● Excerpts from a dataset
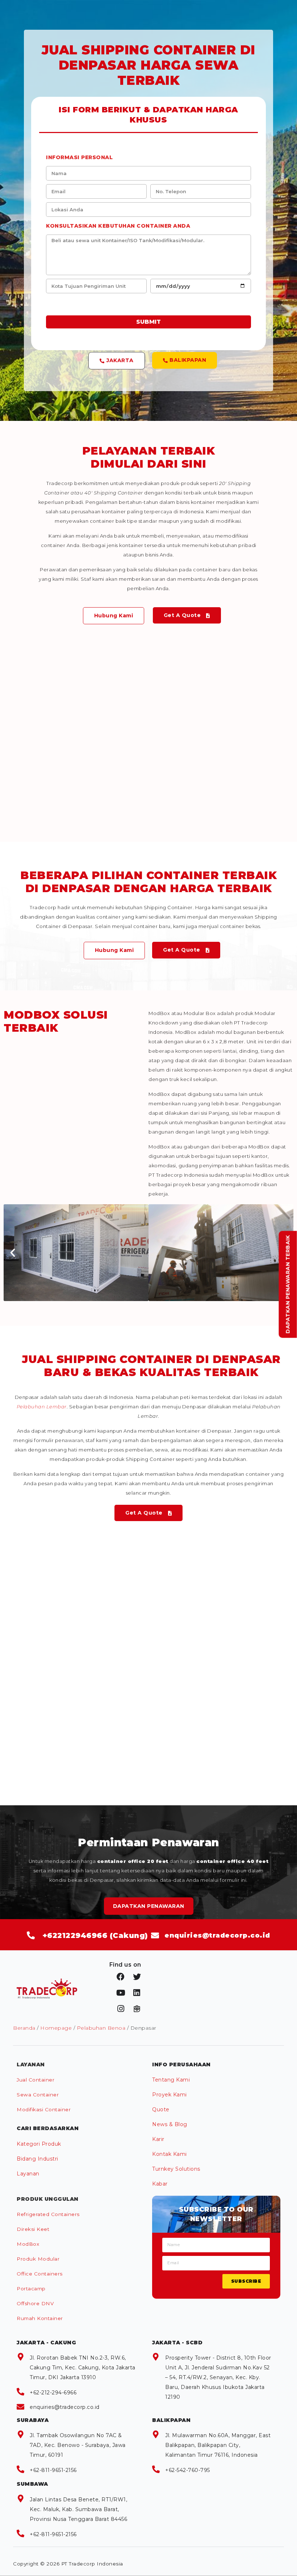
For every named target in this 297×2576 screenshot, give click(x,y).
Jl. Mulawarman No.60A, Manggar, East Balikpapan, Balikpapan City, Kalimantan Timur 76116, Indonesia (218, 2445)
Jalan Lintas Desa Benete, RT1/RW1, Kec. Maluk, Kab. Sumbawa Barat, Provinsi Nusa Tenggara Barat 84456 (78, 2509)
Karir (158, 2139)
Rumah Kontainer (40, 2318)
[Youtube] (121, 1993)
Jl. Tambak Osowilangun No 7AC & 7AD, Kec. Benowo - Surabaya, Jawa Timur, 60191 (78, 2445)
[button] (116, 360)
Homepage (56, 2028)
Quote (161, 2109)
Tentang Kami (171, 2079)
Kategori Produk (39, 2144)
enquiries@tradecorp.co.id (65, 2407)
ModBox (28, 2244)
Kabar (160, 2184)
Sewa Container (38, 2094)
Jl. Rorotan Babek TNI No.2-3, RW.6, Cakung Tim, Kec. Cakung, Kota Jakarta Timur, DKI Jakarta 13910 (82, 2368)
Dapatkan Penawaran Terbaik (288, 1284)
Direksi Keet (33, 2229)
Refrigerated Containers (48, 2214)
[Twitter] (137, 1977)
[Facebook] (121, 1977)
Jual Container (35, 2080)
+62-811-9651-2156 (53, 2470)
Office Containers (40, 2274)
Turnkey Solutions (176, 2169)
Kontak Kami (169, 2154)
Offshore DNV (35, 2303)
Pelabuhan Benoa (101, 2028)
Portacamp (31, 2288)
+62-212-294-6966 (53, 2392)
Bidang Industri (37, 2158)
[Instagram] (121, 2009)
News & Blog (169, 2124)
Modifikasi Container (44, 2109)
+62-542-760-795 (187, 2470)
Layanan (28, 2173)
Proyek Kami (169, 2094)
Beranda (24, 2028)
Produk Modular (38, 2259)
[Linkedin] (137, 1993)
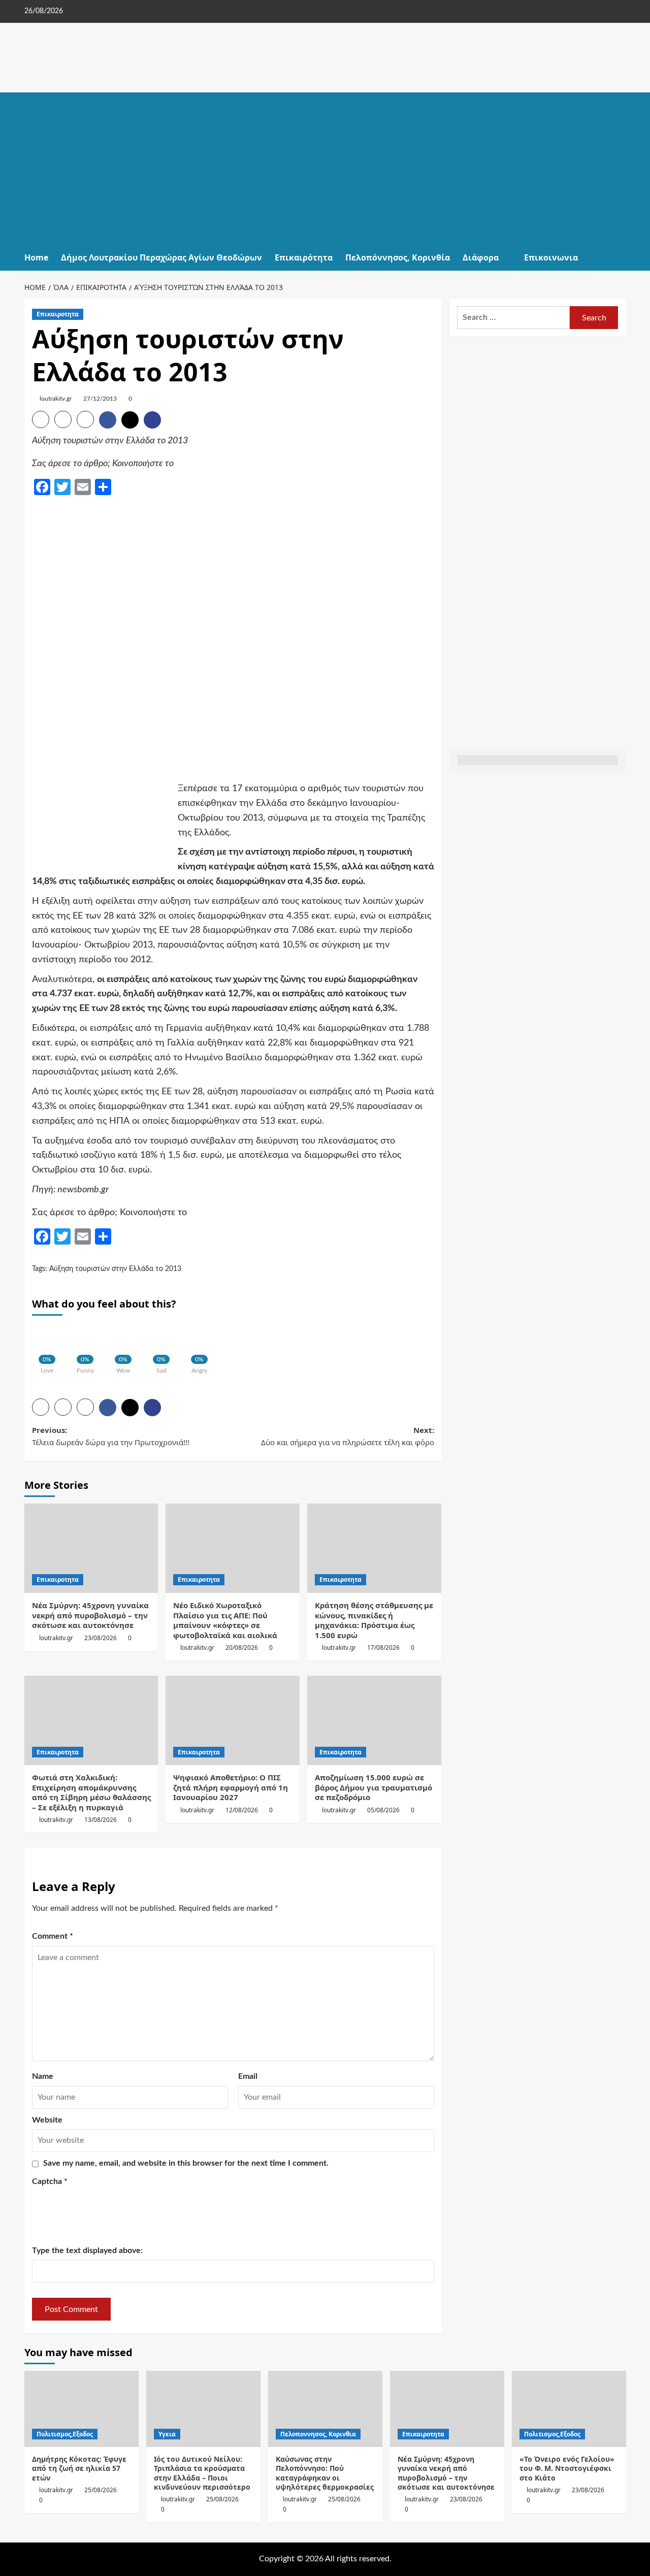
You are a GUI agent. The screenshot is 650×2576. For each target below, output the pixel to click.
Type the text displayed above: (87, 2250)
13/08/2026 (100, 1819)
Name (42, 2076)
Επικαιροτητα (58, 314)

● What to do
Beginning with the line that contains "Jl. Tambak Osowilangun" and ending with the final line of the entries, every line must be copied exactly; the pictures must not.

● Worked solution
Jl. Tambak Osowilangun No 7AC & 7AD, Kec. Benowo - Surabaya, Jawa Timur, 60191 (78, 2445)
[button] (116, 360)
Homepage (56, 2028)
Quote (161, 2109)
Tentang Kami (171, 2079)
Kategori Produk (39, 2144)
enquiries@tradecorp.co.id (65, 2407)
ModBox (28, 2244)
Kabar (160, 2184)
Sewa Container (38, 2094)
Jl. Rorotan Babek TNI No.2-3, RW.6, Cakung Tim, Kec. Cakung, Kota Jakarta Timur, DKI Jakarta 13910 (82, 2368)
Dapatkan Penawaran Terbaik (288, 1284)
Direksi Keet (33, 2229)
Refrigerated Containers (48, 2214)
[Twitter] (137, 1977)
[Facebook] (121, 1977)
Jual Container (35, 2080)
+62-811-9651-2156 (53, 2470)
Office Containers (40, 2274)
Turnkey Solutions (176, 2169)
Kontak Kami (169, 2154)
Offshore DNV (35, 2303)
Pelabuhan Benoa (101, 2028)
Portacamp (31, 2288)
+62-212-294-6966 (53, 2392)
Bidang Industri (37, 2158)
[Instagram] (121, 2009)
News & Blog (169, 2124)
Modifikasi Container (44, 2109)
+62-542-760-795 (187, 2470)
Layanan (28, 2173)
Proyek Kami (169, 2094)
Beranda (24, 2028)
Produk Modular (38, 2259)
[Linkedin] (137, 1993)
You are a GUI agent. The screenshot is 650×2576. For each target below, output the pixel to click.
Type the text displayed above: (87, 2250)
13/08/2026 (100, 1819)
Name (42, 2076)
Επικαιροτητα (58, 314)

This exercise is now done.